WHAT TO WORK ON: Copy out the listing below, swapping every "Screen dimensions" for "Screen size" and leaving everything else unchanged.

(Records excerpted from a collection)
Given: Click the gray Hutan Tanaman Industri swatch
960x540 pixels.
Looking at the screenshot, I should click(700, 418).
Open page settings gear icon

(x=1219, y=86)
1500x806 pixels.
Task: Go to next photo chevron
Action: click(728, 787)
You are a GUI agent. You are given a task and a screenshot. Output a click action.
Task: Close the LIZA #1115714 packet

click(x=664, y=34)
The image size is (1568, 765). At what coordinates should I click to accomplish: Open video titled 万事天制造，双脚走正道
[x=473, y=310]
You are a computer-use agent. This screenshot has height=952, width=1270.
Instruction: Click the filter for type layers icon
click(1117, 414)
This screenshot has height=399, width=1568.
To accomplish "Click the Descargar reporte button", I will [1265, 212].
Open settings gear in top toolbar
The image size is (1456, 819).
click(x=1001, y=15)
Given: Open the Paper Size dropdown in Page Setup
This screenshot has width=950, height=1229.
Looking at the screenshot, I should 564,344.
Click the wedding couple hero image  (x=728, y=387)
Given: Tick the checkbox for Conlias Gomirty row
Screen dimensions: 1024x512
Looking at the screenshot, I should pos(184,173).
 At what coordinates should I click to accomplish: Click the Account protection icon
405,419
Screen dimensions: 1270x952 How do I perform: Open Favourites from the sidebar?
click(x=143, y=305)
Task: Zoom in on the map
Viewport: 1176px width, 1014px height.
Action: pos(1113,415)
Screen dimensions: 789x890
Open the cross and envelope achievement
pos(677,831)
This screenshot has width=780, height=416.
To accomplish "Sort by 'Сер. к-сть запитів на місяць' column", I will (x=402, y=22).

EXERCISE SOLUTION:
Given: Click the gray Hutan Tanaman Industri swatch
960x540 pixels.
Looking at the screenshot, I should click(700, 418).
Open page settings gear icon

(x=1219, y=86)
1500x806 pixels.
Task: Go to next photo chevron
Action: click(728, 787)
You are a GUI agent. You are given a task and a screenshot. Output a click action.
Task: Close the LIZA #1115714 packet

click(x=664, y=34)
The image size is (1568, 765). At what coordinates should I click to accomplish: Open video titled 万事天制造，双脚走正道
[x=473, y=310]
You are a computer-use agent. This screenshot has height=952, width=1270.
Instruction: Click the filter for type layers icon
click(1117, 414)
This screenshot has height=399, width=1568.
To accomplish "Click the Descargar reporte button", I will [1265, 212].
Open settings gear in top toolbar
The image size is (1456, 819).
click(x=1001, y=15)
Given: Open the Paper Size dropdown in Page Setup
This screenshot has width=950, height=1229.
Looking at the screenshot, I should 564,344.
Click the wedding couple hero image  (x=728, y=387)
Given: Tick the checkbox for Conlias Gomirty row
Screen size: 1024x512
Looking at the screenshot, I should pos(184,173).
 At what coordinates should I click to accomplish: Click the Account protection icon
405,419
Screen size: 1270x952 How do I perform: Open Favourites from the sidebar?
click(x=143, y=305)
Task: Zoom in on the map
Viewport: 1176px width, 1014px height.
Action: pos(1113,415)
Screen size: 789x890
Open the cross and envelope achievement
pos(677,831)
This screenshot has width=780, height=416.
To accomplish "Sort by 'Сер. к-сть запитів на місяць' column", I will (x=402, y=22).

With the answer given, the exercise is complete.